_Your objective_: Some lines of these records may hold the word "Focus"; state how many, using only the number.
-- -- --
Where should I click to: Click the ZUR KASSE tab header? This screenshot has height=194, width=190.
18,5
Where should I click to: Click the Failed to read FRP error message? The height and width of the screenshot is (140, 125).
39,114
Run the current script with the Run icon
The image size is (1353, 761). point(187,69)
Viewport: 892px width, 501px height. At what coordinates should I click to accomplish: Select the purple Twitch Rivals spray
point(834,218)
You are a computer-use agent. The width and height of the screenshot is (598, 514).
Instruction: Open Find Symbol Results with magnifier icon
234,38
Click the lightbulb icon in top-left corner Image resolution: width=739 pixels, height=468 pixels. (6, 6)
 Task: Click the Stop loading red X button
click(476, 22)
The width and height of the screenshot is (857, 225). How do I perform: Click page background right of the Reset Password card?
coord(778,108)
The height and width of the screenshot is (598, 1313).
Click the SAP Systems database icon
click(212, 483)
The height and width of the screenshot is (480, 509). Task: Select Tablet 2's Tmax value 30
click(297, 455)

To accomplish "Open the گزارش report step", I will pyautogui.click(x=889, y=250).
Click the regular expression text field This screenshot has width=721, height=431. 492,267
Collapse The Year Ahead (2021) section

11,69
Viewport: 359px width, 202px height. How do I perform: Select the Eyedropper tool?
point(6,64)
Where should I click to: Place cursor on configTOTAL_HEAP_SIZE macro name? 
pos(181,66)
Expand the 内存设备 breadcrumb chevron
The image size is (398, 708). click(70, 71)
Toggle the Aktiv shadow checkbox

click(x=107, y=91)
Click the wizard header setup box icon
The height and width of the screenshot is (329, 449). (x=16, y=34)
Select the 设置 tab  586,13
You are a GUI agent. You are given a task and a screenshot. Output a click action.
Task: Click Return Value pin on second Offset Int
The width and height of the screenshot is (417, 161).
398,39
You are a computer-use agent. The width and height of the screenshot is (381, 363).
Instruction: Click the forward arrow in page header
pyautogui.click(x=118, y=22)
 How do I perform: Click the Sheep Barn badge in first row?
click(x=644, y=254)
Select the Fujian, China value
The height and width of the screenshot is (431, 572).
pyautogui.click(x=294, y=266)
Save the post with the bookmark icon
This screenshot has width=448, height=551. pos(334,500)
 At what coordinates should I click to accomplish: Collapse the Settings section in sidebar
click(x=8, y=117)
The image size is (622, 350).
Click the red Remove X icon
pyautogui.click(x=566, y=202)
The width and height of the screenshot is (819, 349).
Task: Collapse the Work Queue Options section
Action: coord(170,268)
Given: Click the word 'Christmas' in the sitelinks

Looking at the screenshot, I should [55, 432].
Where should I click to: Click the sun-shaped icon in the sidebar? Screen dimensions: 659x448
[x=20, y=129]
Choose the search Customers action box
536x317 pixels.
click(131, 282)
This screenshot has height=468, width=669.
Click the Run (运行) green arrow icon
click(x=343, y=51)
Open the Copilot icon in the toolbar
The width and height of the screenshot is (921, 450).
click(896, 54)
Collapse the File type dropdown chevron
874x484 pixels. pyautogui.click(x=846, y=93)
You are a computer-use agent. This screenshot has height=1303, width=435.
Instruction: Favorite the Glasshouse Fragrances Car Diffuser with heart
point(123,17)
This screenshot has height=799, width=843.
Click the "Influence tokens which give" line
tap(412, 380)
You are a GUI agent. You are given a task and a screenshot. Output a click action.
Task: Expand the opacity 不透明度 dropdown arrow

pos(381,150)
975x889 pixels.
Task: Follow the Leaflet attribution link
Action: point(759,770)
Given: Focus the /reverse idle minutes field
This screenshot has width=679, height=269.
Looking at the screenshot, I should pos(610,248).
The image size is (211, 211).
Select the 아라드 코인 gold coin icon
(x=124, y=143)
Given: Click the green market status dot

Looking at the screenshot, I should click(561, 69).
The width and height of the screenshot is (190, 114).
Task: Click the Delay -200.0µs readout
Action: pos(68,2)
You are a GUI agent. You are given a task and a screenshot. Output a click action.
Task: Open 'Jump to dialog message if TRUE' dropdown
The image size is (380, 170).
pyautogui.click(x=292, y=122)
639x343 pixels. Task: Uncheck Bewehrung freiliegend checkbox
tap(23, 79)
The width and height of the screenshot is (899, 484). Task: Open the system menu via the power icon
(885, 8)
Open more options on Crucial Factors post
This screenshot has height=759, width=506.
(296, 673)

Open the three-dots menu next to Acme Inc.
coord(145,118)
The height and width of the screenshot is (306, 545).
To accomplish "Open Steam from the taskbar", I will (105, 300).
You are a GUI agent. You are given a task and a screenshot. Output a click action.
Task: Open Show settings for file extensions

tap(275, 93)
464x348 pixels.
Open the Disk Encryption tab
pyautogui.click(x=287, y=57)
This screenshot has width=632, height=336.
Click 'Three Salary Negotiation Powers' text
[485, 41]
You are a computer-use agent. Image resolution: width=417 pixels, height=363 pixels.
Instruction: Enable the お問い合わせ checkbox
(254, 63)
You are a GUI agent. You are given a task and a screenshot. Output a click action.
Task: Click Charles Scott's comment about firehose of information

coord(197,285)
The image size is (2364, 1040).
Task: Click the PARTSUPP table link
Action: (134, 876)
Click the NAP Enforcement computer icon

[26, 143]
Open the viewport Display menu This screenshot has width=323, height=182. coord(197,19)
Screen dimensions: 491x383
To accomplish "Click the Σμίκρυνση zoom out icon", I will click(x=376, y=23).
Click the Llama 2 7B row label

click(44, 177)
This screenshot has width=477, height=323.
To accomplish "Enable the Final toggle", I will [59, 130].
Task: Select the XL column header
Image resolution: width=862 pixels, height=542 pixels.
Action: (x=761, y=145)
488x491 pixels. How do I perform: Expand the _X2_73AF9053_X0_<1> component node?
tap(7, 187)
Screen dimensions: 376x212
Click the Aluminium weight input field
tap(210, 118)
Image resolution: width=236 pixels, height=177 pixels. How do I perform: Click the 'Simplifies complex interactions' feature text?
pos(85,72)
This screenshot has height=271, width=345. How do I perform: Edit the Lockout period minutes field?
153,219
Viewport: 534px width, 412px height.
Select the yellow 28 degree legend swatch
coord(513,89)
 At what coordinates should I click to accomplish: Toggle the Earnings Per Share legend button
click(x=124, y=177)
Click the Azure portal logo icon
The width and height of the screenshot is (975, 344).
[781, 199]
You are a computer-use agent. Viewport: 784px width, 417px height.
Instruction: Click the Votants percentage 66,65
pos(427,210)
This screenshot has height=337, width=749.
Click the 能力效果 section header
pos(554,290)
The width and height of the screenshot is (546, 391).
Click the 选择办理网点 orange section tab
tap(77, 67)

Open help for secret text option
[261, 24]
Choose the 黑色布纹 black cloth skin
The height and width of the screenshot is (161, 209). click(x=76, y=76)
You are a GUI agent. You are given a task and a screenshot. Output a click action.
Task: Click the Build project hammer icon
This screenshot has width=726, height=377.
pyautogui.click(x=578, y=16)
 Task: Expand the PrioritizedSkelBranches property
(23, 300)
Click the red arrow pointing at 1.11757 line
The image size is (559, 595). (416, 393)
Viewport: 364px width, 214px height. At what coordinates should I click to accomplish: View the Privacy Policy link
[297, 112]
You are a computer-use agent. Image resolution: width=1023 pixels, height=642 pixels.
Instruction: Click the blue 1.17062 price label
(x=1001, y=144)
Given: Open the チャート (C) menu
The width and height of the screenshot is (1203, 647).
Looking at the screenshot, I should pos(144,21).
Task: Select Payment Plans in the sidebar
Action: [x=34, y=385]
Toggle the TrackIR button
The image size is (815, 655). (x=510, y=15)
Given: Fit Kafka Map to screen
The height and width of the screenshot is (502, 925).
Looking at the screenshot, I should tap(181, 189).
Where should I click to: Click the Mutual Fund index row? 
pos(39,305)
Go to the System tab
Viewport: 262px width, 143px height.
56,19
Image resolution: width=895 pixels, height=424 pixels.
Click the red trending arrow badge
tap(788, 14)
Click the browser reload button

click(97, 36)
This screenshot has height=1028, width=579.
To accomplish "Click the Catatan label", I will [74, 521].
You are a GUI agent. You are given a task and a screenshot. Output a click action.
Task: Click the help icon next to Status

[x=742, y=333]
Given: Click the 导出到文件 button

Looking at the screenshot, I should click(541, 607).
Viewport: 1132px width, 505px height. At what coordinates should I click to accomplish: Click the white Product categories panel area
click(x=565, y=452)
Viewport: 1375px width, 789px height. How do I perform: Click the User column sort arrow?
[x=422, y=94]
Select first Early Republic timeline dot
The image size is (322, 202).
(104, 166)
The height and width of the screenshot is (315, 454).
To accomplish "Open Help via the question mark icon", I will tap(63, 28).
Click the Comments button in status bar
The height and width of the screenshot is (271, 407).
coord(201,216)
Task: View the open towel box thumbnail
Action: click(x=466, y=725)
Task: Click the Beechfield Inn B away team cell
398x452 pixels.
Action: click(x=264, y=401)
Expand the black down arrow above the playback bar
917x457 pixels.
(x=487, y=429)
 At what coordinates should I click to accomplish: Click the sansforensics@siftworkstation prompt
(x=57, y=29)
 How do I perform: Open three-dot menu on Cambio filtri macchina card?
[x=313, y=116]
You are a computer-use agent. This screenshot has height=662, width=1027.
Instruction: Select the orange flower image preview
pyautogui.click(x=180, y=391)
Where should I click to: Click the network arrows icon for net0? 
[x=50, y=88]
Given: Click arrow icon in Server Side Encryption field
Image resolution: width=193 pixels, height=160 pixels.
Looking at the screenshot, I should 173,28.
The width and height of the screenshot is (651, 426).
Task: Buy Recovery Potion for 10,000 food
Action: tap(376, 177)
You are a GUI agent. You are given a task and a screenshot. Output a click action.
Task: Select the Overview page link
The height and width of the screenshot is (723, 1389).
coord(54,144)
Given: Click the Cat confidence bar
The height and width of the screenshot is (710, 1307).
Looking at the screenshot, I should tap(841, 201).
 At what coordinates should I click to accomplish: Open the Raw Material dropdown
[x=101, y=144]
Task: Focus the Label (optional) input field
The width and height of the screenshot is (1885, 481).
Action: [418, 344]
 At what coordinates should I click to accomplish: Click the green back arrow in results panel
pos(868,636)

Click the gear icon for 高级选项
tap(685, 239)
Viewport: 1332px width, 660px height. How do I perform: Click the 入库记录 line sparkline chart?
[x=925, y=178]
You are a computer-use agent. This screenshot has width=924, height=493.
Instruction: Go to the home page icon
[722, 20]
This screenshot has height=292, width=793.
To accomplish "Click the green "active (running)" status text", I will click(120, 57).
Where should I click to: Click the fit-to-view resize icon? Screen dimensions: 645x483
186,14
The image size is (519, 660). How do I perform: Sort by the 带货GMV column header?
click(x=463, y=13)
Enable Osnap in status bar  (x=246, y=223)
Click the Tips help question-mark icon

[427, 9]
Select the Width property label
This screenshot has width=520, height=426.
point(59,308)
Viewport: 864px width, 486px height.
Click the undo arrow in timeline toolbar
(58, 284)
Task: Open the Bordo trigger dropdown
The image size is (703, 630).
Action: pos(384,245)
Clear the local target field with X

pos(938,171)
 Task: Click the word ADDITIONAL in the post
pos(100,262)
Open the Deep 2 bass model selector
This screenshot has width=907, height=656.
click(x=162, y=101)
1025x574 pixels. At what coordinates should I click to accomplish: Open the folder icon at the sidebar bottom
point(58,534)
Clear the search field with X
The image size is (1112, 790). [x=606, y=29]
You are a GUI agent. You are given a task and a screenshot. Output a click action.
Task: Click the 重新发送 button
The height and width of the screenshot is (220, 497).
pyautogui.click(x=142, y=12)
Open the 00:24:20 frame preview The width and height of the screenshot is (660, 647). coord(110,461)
-- -- --
_Reply_: 2